Entries for locating text and elements:
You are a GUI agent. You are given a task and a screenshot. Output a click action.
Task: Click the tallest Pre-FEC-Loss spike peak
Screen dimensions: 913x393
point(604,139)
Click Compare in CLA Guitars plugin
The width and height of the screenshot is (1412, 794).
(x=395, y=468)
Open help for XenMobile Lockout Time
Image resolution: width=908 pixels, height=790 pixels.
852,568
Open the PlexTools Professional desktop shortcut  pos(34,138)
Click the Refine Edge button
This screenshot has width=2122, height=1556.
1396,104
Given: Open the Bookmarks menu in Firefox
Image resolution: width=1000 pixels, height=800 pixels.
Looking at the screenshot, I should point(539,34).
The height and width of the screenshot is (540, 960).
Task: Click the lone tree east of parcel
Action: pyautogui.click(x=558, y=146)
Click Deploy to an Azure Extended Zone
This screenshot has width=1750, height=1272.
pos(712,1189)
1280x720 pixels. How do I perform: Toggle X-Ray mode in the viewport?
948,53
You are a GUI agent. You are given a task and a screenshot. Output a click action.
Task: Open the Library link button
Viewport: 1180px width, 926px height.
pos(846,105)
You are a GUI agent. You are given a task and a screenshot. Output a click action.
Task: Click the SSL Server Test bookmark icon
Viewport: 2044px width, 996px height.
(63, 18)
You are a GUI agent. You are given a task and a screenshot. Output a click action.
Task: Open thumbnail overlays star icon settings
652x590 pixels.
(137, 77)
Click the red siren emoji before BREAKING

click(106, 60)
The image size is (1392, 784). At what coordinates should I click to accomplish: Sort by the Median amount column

**Problem to work on:** Reproduce the material above, changing "GUI agent" to "interface agent" wherever it occurs and leaving everything else untouched.

**Task output:**
You are a interface agent. You are given a task and a screenshot. Output a click action.
Task: Click the tallest Pre-FEC-Loss spike peak
Screen dimensions: 913x393
point(604,139)
Click Compare in CLA Guitars plugin
The width and height of the screenshot is (1412, 794).
(x=395, y=468)
Open help for XenMobile Lockout Time
Image resolution: width=908 pixels, height=790 pixels.
852,568
Open the PlexTools Professional desktop shortcut  pos(34,138)
Click the Refine Edge button
This screenshot has width=2122, height=1556.
1396,104
Given: Open the Bookmarks menu in Firefox
Image resolution: width=1000 pixels, height=800 pixels.
Looking at the screenshot, I should point(539,34).
The height and width of the screenshot is (540, 960).
Task: Click the lone tree east of parcel
Action: pyautogui.click(x=558, y=146)
Click Deploy to an Azure Extended Zone
This screenshot has width=1750, height=1272.
pos(712,1189)
1280x720 pixels. How do I perform: Toggle X-Ray mode in the viewport?
948,53
You are a interface agent. You are given a task and a screenshot. Output a click action.
Task: Open the Library link button
Viewport: 1180px width, 926px height.
pos(846,105)
You are a interface agent. You are given a task and a screenshot. Output a click action.
Task: Click the SSL Server Test bookmark icon
Viewport: 2044px width, 996px height.
(63, 18)
You are a interface agent. You are given a task and a screenshot. Output a click action.
Task: Open thumbnail overlays star icon settings
652x590 pixels.
(137, 77)
Click the red siren emoji before BREAKING

click(106, 60)
The image size is (1392, 784). At what coordinates should I click to accomplish: Sort by the Median amount column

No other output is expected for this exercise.